- GIVEN PROBLEM -
Could you copy out every one of the records below, line for line and without changing a character?

- DATA LISTING -
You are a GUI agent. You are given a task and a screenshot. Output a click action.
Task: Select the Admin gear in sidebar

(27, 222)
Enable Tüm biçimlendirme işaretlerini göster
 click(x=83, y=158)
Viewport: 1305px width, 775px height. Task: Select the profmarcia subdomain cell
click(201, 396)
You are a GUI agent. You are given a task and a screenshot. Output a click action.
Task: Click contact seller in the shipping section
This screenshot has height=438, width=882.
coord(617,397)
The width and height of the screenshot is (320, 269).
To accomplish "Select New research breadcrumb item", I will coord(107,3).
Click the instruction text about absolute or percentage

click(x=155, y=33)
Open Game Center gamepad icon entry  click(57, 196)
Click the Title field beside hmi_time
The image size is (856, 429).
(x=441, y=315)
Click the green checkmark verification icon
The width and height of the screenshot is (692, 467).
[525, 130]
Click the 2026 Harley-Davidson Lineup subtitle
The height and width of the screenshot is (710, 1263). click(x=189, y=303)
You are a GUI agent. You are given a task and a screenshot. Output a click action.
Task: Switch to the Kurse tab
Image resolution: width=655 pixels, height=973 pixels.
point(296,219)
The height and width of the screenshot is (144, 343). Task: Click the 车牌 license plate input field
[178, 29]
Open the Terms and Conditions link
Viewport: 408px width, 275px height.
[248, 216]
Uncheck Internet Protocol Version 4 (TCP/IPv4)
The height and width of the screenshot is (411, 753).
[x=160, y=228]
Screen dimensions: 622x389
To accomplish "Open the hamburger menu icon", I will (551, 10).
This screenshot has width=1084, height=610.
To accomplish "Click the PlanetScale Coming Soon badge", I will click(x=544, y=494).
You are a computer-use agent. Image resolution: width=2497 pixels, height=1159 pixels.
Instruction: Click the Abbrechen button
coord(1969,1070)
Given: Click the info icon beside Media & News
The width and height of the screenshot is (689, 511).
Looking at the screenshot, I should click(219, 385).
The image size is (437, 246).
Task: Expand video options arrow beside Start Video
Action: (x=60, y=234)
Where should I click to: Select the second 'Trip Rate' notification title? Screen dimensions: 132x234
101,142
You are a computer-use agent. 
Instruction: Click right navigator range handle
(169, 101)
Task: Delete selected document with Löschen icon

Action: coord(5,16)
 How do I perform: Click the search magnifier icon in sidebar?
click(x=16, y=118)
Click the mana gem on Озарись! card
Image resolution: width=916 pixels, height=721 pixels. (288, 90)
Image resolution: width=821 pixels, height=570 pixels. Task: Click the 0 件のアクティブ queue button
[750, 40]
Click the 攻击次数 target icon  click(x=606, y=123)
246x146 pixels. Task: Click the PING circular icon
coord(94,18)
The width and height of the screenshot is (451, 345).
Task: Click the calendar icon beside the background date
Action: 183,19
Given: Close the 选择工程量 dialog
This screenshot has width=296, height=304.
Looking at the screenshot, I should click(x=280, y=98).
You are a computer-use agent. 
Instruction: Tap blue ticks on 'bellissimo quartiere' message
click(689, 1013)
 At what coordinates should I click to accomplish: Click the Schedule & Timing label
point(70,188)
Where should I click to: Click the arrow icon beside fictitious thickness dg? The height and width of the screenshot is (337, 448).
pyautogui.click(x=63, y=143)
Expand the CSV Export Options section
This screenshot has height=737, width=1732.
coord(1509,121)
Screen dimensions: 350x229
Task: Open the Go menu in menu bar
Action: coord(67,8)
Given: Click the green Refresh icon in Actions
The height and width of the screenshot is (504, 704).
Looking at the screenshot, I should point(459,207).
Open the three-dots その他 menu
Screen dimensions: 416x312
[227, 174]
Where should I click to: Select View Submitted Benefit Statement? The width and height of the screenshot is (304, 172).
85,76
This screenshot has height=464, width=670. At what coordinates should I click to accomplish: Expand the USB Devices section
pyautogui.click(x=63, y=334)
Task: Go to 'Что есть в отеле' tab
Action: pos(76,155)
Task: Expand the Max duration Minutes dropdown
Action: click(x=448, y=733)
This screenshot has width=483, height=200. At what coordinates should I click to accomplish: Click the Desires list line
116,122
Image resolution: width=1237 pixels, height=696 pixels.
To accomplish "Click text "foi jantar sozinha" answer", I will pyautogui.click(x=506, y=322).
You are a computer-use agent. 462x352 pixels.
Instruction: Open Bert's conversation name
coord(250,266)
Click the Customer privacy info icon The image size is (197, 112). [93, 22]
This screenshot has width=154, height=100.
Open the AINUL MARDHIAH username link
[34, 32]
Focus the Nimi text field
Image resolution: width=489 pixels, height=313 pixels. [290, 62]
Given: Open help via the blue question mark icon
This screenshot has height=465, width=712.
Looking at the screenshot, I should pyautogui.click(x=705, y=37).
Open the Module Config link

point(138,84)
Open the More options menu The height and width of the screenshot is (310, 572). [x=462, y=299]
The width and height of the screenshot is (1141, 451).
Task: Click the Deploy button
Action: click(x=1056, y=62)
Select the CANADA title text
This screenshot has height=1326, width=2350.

- TASK RESPONSE -
You are a GUI agent. You are given a task and a screenshot. Output a click action.
Task: Select the Admin gear in sidebar

(27, 222)
Enable Tüm biçimlendirme işaretlerini göster
 click(x=83, y=158)
Viewport: 1305px width, 775px height. Task: Select the profmarcia subdomain cell
click(201, 396)
You are a GUI agent. You are given a task and a screenshot. Output a click action.
Task: Click contact seller in the shipping section
This screenshot has height=438, width=882.
coord(617,397)
The width and height of the screenshot is (320, 269).
To accomplish "Select New research breadcrumb item", I will coord(107,3).
Click the instruction text about absolute or percentage

click(x=155, y=33)
Open Game Center gamepad icon entry  click(57, 196)
Click the Title field beside hmi_time
The image size is (856, 429).
(x=441, y=315)
Click the green checkmark verification icon
The width and height of the screenshot is (692, 467).
[525, 130]
Click the 2026 Harley-Davidson Lineup subtitle
The height and width of the screenshot is (710, 1263). click(x=189, y=303)
You are a GUI agent. You are given a task and a screenshot. Output a click action.
Task: Switch to the Kurse tab
Image resolution: width=655 pixels, height=973 pixels.
point(296,219)
The height and width of the screenshot is (144, 343). Task: Click the 车牌 license plate input field
[178, 29]
Open the Terms and Conditions link
Viewport: 408px width, 275px height.
[248, 216]
Uncheck Internet Protocol Version 4 (TCP/IPv4)
The height and width of the screenshot is (411, 753).
[x=160, y=228]
Screen dimensions: 622x389
To accomplish "Open the hamburger menu icon", I will (551, 10).
This screenshot has width=1084, height=610.
To accomplish "Click the PlanetScale Coming Soon badge", I will click(x=544, y=494).
You are a computer-use agent. Image resolution: width=2497 pixels, height=1159 pixels.
Instruction: Click the Abbrechen button
coord(1969,1070)
Given: Click the info icon beside Media & News
The width and height of the screenshot is (689, 511).
Looking at the screenshot, I should click(219, 385).
The image size is (437, 246).
Task: Expand video options arrow beside Start Video
Action: (x=60, y=234)
Where should I click to: Select the second 'Trip Rate' notification title? Screen dimensions: 132x234
101,142
You are a computer-use agent. 
Instruction: Click right navigator range handle
(169, 101)
Task: Delete selected document with Löschen icon

Action: coord(5,16)
 How do I perform: Click the search magnifier icon in sidebar?
click(x=16, y=118)
Click the mana gem on Озарись! card
Image resolution: width=916 pixels, height=721 pixels. (288, 90)
Image resolution: width=821 pixels, height=570 pixels. Task: Click the 0 件のアクティブ queue button
[750, 40]
Click the 攻击次数 target icon  click(x=606, y=123)
246x146 pixels. Task: Click the PING circular icon
coord(94,18)
The width and height of the screenshot is (451, 345).
Task: Click the calendar icon beside the background date
Action: 183,19
Given: Close the 选择工程量 dialog
This screenshot has width=296, height=304.
Looking at the screenshot, I should click(x=280, y=98).
You are a computer-use agent. 
Instruction: Tap blue ticks on 'bellissimo quartiere' message
click(689, 1013)
 At what coordinates should I click to accomplish: Click the Schedule & Timing label
point(70,188)
Where should I click to: Click the arrow icon beside fictitious thickness dg? The height and width of the screenshot is (337, 448).
pyautogui.click(x=63, y=143)
Expand the CSV Export Options section
This screenshot has height=737, width=1732.
coord(1509,121)
Screen dimensions: 350x229
Task: Open the Go menu in menu bar
Action: coord(67,8)
Given: Click the green Refresh icon in Actions
The height and width of the screenshot is (504, 704).
Looking at the screenshot, I should point(459,207).
Open the three-dots その他 menu
Screen dimensions: 416x312
[227, 174]
Where should I click to: Select View Submitted Benefit Statement? The width and height of the screenshot is (304, 172).
85,76
This screenshot has height=464, width=670. At what coordinates should I click to accomplish: Expand the USB Devices section
pyautogui.click(x=63, y=334)
Task: Go to 'Что есть в отеле' tab
Action: pos(76,155)
Task: Expand the Max duration Minutes dropdown
Action: click(x=448, y=733)
This screenshot has width=483, height=200. At what coordinates should I click to accomplish: Click the Desires list line
116,122
Image resolution: width=1237 pixels, height=696 pixels.
To accomplish "Click text "foi jantar sozinha" answer", I will pyautogui.click(x=506, y=322).
You are a computer-use agent. 462x352 pixels.
Instruction: Open Bert's conversation name
coord(250,266)
Click the Customer privacy info icon The image size is (197, 112). [93, 22]
This screenshot has width=154, height=100.
Open the AINUL MARDHIAH username link
[34, 32]
Focus the Nimi text field
Image resolution: width=489 pixels, height=313 pixels. [290, 62]
Given: Open help via the blue question mark icon
This screenshot has height=465, width=712.
Looking at the screenshot, I should pyautogui.click(x=705, y=37).
Open the Module Config link

point(138,84)
Open the More options menu The height and width of the screenshot is (310, 572). [x=462, y=299]
The width and height of the screenshot is (1141, 451).
Task: Click the Deploy button
Action: click(x=1056, y=62)
Select the CANADA title text
This screenshot has height=1326, width=2350.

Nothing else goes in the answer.